• Work required:
Copy all lines holding the word "agent" from the entries.

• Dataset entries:
◇ ◇ ◇

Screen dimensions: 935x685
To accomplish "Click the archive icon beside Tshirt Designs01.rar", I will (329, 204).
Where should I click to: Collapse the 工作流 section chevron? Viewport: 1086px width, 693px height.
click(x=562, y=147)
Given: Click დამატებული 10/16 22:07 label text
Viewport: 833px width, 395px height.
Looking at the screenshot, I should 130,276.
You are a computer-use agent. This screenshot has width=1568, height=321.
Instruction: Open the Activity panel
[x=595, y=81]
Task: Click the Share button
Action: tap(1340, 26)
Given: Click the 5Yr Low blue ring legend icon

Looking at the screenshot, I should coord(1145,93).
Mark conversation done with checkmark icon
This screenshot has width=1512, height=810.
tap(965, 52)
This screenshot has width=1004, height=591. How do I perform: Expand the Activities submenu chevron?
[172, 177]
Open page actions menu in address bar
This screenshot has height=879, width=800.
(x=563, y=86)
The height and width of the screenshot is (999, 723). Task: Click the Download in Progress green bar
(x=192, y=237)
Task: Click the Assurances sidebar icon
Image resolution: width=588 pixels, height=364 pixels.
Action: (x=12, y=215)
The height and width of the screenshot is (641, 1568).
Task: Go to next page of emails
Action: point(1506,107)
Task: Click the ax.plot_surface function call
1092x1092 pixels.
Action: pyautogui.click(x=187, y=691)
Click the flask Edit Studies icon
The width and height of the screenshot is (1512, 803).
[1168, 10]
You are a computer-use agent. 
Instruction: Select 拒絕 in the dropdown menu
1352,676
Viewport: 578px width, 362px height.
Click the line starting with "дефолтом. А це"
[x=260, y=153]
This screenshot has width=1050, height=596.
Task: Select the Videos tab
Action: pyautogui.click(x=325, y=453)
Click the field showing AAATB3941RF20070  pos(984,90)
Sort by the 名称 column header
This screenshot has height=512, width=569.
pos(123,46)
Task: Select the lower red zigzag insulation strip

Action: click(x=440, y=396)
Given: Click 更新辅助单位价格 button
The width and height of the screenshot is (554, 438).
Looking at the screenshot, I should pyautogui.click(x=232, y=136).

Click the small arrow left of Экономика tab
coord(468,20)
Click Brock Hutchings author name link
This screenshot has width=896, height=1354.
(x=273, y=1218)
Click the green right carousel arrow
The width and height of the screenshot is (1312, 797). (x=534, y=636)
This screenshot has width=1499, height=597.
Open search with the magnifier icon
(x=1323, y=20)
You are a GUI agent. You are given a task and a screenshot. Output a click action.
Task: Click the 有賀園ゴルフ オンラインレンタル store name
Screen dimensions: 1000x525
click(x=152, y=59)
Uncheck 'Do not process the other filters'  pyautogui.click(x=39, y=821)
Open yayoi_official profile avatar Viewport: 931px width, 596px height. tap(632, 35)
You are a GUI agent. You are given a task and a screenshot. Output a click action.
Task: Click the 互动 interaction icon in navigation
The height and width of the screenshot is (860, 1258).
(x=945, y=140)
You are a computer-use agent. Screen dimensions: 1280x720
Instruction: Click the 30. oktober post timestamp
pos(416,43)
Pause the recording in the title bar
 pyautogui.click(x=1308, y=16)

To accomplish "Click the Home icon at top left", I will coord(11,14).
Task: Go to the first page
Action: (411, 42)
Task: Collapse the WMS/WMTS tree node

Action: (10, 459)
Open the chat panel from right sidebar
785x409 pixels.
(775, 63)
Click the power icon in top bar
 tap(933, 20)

◇ ◇ ◇

• Exercise solution:
You are a computer-use agent. This screenshot has width=1568, height=321.
You are a computer-use agent. 
You are a GUI agent. You are given a task and a screenshot. Output a click action.
You are a GUI agent. You are given a task and a screenshot. Output a click action.
You are a computer-use agent. Screen dimensions: 1280x720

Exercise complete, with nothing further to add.